Somut olayda, mahkemece tensiben 9 nolu ara kararla asıl alacağın %20'si oranında nakit teminat yatırılması veya kesin ve süresiz teminat mektubu sunulması karşılığında takibin muteriz borçlu yönünden dava sonuçlanıncaya kadar geçici olarak durdurulmasına karar verilmiş ise de Antalya Genel İcra Dairesinin 2021/128646 Esas (Kapatılan Antalya 8. İcra Müdürlüğünün 2018/724 Esas) sayılı dosyasından gönderilen 26.10.2022 tarihli müzekkere cevabına göre; müdürlük dosyasına durma kararına istinaden herhangi bir nakit teminat veya kesin ve süresiz teminat mektubunun sunulmadığı, takibin fiilen durdurulmadığı, yalnızca satışlar için verilen 25.06.2018 tarihli durma kararının devam ettiği anlaşılmaktadır. İİK'nun 169/1 maddesinin 2. cümlesine göre borca itiraz halinde satışın yapılamayacağı kanun hükmü olup bunun için ayrıca tedbir kararı verilmesine gerek bulunmadığı gibi verilmesi halinde bu tedbirin satış dışındaki icra takip işlemlerini durdurmayacağı da tabiidir.

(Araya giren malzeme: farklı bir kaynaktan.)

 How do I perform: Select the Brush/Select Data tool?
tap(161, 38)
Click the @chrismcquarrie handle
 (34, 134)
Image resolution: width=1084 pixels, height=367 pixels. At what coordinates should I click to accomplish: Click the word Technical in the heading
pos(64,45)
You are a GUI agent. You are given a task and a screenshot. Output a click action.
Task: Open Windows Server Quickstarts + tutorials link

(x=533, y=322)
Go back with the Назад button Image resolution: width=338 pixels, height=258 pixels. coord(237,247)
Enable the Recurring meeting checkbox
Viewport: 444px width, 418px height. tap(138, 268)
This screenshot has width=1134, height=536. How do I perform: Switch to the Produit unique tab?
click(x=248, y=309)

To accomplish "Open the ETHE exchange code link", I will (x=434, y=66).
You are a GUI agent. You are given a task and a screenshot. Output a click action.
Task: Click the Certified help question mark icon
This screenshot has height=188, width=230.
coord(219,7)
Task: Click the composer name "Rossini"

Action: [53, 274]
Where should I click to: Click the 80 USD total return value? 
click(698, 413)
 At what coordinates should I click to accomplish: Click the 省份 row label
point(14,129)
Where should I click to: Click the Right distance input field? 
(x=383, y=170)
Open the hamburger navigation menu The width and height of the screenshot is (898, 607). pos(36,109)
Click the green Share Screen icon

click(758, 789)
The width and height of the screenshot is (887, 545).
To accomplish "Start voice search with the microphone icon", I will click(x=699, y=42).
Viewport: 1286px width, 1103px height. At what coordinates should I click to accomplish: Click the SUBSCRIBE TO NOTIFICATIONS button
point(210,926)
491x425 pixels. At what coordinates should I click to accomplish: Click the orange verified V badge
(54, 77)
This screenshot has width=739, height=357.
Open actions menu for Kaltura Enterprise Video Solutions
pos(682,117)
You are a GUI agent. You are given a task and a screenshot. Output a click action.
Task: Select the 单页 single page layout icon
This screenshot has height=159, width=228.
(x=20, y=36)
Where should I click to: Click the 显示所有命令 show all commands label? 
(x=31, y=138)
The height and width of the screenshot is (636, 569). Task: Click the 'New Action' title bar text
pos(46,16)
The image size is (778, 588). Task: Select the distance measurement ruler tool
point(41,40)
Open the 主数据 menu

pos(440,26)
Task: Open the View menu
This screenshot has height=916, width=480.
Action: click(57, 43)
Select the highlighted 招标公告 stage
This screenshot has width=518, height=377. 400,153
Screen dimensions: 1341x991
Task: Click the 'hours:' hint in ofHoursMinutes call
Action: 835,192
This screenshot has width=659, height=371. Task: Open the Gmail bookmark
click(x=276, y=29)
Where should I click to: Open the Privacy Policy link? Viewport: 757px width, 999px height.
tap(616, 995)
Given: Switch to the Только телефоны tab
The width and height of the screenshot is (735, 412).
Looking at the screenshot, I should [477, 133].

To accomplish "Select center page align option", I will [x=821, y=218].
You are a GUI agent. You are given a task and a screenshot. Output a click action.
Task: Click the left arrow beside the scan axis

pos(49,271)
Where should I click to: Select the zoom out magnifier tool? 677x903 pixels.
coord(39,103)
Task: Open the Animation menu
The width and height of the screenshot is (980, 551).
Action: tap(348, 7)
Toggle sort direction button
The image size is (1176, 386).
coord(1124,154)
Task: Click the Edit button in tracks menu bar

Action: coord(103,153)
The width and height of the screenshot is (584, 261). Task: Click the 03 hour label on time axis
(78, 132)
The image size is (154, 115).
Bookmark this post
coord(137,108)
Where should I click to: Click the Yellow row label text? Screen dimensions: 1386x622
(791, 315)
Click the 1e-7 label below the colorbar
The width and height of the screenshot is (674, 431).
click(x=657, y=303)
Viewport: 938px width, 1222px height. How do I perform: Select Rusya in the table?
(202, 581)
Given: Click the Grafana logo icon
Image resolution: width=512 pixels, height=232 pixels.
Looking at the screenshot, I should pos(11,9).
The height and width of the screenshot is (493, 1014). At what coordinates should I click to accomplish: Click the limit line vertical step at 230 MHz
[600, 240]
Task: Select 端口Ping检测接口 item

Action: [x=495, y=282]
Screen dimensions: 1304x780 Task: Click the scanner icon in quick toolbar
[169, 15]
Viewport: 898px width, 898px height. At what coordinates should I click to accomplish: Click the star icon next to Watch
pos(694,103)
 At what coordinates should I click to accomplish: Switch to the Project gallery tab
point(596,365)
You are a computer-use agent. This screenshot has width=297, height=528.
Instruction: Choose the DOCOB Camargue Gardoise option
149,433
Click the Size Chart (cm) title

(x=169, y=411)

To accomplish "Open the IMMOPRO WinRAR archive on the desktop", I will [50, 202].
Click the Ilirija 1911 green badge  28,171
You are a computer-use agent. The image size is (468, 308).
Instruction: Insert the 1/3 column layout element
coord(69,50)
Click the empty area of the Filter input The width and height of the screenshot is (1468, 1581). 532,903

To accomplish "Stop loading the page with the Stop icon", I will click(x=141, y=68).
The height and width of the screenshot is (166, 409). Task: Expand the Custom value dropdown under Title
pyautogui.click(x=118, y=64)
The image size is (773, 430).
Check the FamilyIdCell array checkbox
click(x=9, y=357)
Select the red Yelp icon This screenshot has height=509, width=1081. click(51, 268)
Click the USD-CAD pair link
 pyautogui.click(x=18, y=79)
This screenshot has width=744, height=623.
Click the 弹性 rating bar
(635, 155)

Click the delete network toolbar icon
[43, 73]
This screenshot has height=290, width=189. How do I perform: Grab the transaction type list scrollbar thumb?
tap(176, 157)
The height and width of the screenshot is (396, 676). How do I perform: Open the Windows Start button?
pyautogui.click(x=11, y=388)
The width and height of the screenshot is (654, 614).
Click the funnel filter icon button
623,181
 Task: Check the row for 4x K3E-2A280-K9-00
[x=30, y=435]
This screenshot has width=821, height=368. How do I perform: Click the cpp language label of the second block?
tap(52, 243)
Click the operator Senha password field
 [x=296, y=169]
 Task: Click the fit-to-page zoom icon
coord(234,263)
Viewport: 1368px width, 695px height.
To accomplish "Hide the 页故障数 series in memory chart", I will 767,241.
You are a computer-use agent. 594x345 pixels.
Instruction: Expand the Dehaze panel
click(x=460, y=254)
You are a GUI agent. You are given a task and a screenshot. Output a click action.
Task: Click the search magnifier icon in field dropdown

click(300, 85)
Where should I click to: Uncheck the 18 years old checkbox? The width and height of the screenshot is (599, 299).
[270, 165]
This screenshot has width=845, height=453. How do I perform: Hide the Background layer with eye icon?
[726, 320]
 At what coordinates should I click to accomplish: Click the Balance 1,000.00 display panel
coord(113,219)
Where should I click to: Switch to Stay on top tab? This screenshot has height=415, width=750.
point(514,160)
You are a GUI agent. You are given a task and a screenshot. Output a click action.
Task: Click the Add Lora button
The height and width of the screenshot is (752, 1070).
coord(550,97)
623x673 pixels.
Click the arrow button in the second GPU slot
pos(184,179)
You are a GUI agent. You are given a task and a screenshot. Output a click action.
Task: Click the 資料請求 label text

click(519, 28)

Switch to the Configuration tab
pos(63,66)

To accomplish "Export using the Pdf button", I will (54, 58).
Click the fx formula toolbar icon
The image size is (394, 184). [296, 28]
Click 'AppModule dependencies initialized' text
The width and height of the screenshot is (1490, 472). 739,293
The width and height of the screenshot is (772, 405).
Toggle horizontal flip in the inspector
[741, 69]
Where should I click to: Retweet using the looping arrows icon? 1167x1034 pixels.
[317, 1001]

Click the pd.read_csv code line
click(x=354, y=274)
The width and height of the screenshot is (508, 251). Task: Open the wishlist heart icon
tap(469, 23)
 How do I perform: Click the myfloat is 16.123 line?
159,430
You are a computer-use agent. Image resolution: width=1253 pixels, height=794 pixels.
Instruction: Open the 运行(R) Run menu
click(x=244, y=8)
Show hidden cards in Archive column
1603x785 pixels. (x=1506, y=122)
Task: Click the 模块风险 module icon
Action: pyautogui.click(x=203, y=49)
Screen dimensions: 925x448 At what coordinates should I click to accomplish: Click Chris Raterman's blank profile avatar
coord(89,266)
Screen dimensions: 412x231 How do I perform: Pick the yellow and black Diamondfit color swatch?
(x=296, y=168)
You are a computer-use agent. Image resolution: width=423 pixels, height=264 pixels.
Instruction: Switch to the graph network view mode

O halde, Bölge Adliye Mahkemesince, takibin durmadığı dikkate alınarak borca itirazın reddi ile yetinilmesi gerekirken, borçlu aleyhine ayrıca tazminata hükmedilmesi isabetsiz ise de, anılan yanlışlığın giderilmesi yeniden yargılama yapılmasını zorunlu kılmadığından, kararın düzeltilerek onanması gerekmiştir.
SONUÇ : Borçlunun temyiz itirazlarının kısmen kabulü ile Antalya Bölge Adliye Mahkemesi 12. Hukuk Dairesi'nin 19.01.2022 tarih ve 2021/1331 E.- 2022/134 K. sayılı kararının hüküm bölümünün tazminata ilişkin “3” numaralı bendinin silinerek karar metninden çıkarılmasına, yerine "Borçlu aleyhine tazminata hükmedilmesine yer olmadığına" sözcüklerinin yazılmasına, kararın düzeltilmiş bu şekliyle 5311 sayılı Kanun ile değişik İİK'nun 364/2. maddesinin göndermesiyle uygulanması gereken 6100 sayılı HMK'nun 370/2. maddesi uyarınca ONANMASINA, karar düzeltilerek onandığından borçludan harç alınmasına yer olmadığına, dosyanın ilk derece mahkemesine, kararın bir örneğinin de Bölge Adliye Mahkemesine gönderilmesine, 02.11.2022 gününde oy birliğiyle karar verildi.